◆ **What to do**
If a line of the records contains the string "computer", copy it out.

◆ **Dataset records**
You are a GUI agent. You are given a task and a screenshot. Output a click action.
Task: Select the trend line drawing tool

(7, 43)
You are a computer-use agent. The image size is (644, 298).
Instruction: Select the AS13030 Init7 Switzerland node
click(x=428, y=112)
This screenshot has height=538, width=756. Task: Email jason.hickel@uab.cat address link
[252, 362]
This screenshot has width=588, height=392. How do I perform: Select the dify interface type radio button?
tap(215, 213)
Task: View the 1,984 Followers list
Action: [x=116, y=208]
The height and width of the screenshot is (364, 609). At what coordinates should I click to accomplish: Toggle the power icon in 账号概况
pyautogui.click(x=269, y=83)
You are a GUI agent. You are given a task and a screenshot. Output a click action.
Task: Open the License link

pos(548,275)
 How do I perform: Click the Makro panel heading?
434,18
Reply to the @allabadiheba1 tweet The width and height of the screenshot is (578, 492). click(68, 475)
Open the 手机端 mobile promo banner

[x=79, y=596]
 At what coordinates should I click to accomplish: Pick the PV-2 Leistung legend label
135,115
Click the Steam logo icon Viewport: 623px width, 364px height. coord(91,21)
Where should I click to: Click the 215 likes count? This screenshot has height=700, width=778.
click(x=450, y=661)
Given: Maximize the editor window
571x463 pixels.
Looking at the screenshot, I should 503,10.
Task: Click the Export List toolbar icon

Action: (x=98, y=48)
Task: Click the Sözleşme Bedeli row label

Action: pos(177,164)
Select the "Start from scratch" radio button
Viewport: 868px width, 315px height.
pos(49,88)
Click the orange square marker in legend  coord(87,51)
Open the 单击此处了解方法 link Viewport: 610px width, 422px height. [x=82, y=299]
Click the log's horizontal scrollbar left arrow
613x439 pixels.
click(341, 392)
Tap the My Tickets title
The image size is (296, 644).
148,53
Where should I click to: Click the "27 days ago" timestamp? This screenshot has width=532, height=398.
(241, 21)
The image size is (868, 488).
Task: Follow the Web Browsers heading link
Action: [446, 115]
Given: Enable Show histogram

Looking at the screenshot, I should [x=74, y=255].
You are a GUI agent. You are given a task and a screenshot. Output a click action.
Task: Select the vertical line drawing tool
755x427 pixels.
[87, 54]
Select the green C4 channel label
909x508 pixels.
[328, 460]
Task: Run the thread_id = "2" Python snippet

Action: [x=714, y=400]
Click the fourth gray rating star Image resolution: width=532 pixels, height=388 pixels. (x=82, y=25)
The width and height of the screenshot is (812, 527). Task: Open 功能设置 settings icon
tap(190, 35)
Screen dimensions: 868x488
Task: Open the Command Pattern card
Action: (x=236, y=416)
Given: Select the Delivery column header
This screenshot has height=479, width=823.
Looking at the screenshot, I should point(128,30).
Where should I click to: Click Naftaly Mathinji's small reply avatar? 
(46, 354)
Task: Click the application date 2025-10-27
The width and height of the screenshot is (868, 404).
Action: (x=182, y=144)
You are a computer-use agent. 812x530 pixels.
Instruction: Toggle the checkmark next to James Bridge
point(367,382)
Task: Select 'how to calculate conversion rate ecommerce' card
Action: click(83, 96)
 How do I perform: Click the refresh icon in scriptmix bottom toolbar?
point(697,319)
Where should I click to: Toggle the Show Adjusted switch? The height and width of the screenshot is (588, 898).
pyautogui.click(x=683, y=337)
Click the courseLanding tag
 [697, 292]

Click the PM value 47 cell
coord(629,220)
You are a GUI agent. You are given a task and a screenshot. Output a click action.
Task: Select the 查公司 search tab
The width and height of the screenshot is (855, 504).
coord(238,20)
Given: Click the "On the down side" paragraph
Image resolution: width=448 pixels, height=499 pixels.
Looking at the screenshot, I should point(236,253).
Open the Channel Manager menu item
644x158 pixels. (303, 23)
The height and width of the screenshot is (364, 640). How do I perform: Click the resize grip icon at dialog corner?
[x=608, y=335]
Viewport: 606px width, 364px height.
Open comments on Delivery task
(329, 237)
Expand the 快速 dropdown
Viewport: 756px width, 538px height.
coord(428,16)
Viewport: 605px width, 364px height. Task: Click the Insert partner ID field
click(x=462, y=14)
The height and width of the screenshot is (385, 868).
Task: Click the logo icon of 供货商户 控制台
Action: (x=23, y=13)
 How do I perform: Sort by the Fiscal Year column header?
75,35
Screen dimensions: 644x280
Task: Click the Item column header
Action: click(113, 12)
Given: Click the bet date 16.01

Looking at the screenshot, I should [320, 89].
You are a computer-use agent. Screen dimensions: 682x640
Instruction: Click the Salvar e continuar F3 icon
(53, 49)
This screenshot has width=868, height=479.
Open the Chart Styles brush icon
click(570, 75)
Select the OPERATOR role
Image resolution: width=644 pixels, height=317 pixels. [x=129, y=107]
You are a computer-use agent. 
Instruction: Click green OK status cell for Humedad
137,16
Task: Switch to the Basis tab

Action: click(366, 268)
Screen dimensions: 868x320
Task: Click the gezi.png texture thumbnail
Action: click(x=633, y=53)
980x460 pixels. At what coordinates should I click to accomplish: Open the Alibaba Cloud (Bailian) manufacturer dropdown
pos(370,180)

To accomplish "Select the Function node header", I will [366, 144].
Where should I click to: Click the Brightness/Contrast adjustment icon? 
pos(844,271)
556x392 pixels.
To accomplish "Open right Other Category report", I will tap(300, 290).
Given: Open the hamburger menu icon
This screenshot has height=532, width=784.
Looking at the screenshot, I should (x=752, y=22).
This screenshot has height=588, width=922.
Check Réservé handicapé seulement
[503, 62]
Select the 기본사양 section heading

◆ **Finished exercise**
You are a computer-use agent. The image size is (644, 298).
You are a computer-use agent. 812x530 pixels.
You are a computer-use agent. Screen dimensions: 682x640
You are a computer-use agent. 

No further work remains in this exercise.